TASK INPUT:
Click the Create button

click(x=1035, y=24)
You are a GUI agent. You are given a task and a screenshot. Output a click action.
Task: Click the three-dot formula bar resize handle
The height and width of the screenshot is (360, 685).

WORK REQUIRED:
Please rewrite everything from the line containing "You are a GUI" down to the end of the rows, with "resize handle" changed to "drag handle" and all else unchanged. Give only those lines.

TASK SOLUTION:
You are a GUI agent. You are given a task and a screenshot. Output a click action.
Task: Click the three-dot formula bar drag handle
The height and width of the screenshot is (360, 685).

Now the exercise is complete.